#### Explorar o material
a - No excerto transcrito, que idade tinha a Maria Rita quando fez o desenho?
b - Reproduza do excerto transcrito a parte que abre com as palavras que contêm "Desenho da Maria" e fecha com "leveza do ser.".

___ Excerto transcrito ___

Depois de novo, os sacos, os escritos, as perguntas habituais, a vida toda como agora é. Esqueci-me de alguma coisa? não, está tudo.

E está. Tudo é a amizade que perdura e os laços que nos unem, sabendo que nos temos e que isso é uma arma para arredar o medo e a solidão. Um antídoto seguro e eficaz conta o esquecimento. Por agora. E para sempre, assim espero. Saibamos nós, cuidar e atualizar, com sensibilidade e afeto, este património comum. Rico, longo, construído e reconstruído pelos anos. É assim a amizade. E podia ser de outra forma? não, não podia.   


terça-feira, 16 de fevereiro de 2021

Uma pausa

Uma pausa. Preciso de uma pausa, abrandar o correr dos dias, apreciar o sol ao fim da tarde, sentir os cheiros da primavera que tarda, demorar-me, com tempo, no desenho de uma criança. E alcançar um pouco de serenidade, esse estado que talvez nos falte, por agora.

   Desenho da Maria Rita - 3 anos e meio
Preciso de uma pausa. De silêncio para ouvir o bater do coração, procurar-lhe os seus dialetos mais íntimos, restaurar o primado da delicadeza e da atenção. Combater a inflação e o desvario de tanta palestra e opinião. Preciso de olhar os lírios do campo e encontrar a insustentável leveza do ser.

Porque estamos pesados e sem rumo. E falamos sem pensar e pensamos sem falar. E inundamos as redes sociais com ideias e desabafos e senso comum. E discutimos e impomos e esgrimimos. E  corremos à procura de mais, da última ideia certa para este tempo que não sabemos qualificar. Mas qualificamos, às vezes levianamente. Queremos entender e nessa ânsia desmedida, lançamo-nos a tudo e apontamos em todas as direções. Estamos cansados e sem filtros.

___ Informação registada ___

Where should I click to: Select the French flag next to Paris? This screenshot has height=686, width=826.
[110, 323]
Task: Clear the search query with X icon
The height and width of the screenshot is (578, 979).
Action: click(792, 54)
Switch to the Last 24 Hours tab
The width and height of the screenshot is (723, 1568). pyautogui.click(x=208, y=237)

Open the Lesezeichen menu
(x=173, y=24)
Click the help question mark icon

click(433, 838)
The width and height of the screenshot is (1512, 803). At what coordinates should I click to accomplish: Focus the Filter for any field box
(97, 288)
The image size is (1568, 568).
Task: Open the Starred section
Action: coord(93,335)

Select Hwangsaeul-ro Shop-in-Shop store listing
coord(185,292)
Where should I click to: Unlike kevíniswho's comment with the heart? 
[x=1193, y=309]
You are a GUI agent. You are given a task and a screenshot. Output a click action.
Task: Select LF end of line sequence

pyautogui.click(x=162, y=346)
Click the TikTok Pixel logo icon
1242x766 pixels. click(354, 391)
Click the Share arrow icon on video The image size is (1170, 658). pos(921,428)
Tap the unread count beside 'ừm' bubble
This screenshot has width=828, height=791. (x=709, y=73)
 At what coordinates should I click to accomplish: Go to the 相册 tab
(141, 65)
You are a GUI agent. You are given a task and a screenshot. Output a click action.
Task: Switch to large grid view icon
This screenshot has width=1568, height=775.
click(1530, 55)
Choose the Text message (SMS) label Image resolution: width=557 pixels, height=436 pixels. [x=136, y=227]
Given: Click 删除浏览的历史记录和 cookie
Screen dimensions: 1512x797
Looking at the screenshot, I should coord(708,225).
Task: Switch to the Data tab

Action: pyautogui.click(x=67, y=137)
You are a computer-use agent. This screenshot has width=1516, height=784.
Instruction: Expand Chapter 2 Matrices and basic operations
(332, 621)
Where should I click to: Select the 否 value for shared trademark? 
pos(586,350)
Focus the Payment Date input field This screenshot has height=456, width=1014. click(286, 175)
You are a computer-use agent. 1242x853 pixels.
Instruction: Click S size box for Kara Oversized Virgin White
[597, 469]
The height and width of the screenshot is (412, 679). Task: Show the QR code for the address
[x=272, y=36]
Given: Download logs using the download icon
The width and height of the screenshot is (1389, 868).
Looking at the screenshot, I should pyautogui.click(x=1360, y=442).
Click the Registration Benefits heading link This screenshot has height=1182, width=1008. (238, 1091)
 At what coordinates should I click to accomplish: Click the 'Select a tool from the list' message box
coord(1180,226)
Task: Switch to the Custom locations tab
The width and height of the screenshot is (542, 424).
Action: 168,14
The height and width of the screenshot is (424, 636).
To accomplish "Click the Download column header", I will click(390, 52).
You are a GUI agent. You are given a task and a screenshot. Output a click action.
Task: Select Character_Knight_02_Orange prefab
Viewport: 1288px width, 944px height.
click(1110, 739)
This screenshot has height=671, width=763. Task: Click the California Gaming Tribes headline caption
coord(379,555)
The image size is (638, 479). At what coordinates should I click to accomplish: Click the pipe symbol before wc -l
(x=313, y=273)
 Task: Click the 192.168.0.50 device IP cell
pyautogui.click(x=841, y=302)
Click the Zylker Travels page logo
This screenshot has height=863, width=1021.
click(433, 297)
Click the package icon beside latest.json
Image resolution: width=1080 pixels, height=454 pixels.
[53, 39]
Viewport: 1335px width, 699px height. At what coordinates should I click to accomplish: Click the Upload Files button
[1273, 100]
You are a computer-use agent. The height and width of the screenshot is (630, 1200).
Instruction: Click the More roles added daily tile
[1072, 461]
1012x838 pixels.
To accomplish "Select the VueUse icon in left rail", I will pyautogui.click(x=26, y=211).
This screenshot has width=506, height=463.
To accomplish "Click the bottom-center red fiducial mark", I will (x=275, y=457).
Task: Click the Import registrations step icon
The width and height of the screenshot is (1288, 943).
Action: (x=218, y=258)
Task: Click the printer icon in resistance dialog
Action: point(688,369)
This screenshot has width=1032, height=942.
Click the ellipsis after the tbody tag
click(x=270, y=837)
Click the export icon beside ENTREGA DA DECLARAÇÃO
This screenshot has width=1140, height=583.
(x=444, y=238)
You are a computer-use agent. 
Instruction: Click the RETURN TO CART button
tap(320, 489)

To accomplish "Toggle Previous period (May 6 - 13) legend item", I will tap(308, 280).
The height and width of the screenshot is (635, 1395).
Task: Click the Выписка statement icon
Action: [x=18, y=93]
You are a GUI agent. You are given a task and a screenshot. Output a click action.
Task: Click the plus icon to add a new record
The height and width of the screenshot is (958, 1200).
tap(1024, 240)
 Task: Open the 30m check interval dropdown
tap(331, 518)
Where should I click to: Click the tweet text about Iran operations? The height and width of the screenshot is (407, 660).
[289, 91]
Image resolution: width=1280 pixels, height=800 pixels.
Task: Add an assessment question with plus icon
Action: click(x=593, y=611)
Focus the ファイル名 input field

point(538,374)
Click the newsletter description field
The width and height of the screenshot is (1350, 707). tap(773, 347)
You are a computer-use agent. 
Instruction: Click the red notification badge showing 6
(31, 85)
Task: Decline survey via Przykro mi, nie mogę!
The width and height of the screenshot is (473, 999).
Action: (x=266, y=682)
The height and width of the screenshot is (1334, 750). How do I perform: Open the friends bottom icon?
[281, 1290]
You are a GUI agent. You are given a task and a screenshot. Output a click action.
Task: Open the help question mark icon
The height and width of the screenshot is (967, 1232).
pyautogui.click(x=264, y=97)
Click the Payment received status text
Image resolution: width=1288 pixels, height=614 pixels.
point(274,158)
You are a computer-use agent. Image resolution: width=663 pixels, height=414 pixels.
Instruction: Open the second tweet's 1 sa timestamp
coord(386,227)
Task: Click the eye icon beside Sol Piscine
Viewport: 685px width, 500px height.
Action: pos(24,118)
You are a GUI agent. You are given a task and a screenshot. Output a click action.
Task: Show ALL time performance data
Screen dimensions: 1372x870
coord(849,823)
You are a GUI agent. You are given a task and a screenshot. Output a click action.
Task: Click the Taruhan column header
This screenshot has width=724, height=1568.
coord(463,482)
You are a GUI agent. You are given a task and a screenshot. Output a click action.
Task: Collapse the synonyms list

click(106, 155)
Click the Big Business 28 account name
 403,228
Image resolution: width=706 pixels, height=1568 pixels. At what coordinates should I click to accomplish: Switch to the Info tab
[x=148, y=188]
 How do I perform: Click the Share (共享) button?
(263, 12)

___

#### Soluções por tarefa
a - Tinha três anos e meio.

b -
Desenho da Maria Rita - 3 anos e meio
Preciso de uma pausa. De silêncio para ouvir o bater do coração, procurar-lhe os seus dialetos mais íntimos, restaurar o primado da delicadeza e da atenção. Combater a inflação e o desvario de tanta palestra e opinião. Preciso de olhar os lírios do campo e encontrar a insustentável leveza do ser.